139 Views Asked by At

I am in love with probabilistic data structures. For my current problem, it seems that the count-min-sketch structure is almost the right candidate. I want to use count-min-sketch to store events per ID.

Let's assume I do have the following

Map<String, Int> {
   [ID1, 10],
   [ID2, 12],
   [ID2, 15]
}

If I use a count-min-sketch, I can query the data structure by IDs and retrieve the ~counts.

Question

Actually I am interested in the average occurrence over all IDs, which in the example above would be: 12,33. If I am using the count-min then it seems that I need to store the Set of IDs and then iterate over the set and query the count-min for each ID and calculate the average.
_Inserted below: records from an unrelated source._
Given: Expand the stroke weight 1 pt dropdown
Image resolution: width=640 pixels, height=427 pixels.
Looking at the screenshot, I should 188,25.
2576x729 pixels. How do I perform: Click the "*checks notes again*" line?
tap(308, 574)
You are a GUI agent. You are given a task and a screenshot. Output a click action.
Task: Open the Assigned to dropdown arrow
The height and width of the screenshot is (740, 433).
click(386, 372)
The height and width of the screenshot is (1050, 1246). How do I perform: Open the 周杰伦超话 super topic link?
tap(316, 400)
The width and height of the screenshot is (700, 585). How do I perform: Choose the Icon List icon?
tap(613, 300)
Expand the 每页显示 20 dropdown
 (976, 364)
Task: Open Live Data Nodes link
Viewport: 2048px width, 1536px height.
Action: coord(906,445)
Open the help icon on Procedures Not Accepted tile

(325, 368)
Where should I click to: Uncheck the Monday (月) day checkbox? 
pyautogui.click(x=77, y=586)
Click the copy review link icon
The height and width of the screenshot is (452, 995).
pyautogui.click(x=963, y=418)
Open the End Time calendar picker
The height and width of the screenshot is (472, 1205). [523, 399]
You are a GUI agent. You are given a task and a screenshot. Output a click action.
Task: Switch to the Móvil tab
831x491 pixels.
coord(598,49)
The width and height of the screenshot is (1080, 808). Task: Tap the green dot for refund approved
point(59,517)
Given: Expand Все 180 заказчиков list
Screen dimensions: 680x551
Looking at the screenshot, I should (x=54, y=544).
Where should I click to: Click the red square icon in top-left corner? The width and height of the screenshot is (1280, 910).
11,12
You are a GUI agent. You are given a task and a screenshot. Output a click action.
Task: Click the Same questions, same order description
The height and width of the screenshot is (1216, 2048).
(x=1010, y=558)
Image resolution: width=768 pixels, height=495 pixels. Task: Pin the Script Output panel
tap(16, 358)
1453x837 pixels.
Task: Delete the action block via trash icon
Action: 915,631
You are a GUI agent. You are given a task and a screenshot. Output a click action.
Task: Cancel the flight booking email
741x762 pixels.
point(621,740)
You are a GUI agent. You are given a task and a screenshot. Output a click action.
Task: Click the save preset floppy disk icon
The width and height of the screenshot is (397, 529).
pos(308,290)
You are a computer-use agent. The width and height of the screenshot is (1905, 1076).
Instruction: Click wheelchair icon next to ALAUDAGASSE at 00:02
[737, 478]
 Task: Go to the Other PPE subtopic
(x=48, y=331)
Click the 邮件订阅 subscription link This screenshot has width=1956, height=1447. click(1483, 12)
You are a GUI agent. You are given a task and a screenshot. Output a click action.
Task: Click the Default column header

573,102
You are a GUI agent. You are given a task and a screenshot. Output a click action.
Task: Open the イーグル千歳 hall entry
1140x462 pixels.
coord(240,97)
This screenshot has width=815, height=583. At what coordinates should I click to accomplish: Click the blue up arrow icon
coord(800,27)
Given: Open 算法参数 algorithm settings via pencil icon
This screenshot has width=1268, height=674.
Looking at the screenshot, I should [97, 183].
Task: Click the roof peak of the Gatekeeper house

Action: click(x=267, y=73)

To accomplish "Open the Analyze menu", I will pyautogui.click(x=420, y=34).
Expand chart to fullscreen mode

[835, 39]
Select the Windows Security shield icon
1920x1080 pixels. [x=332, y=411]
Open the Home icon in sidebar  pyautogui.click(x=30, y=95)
Is there an improved way without storing all IDs? Ideally I just want to retrieve the average right away without remembering all IDs.

Hope that make sense!?

1

There are 1 best solutions below

0
Thomas Mueller On

You should be able to calculate the average count if you know the number of entries, and the number of distinct entries:

averageCount = totalNumberOfEntries / numberOfDistinctEntries

Right? And to calculate the number of distinct entries, you can use e.g. HyperLogLog. You already added the hyperloglog tag to your question, so maybe you already know this?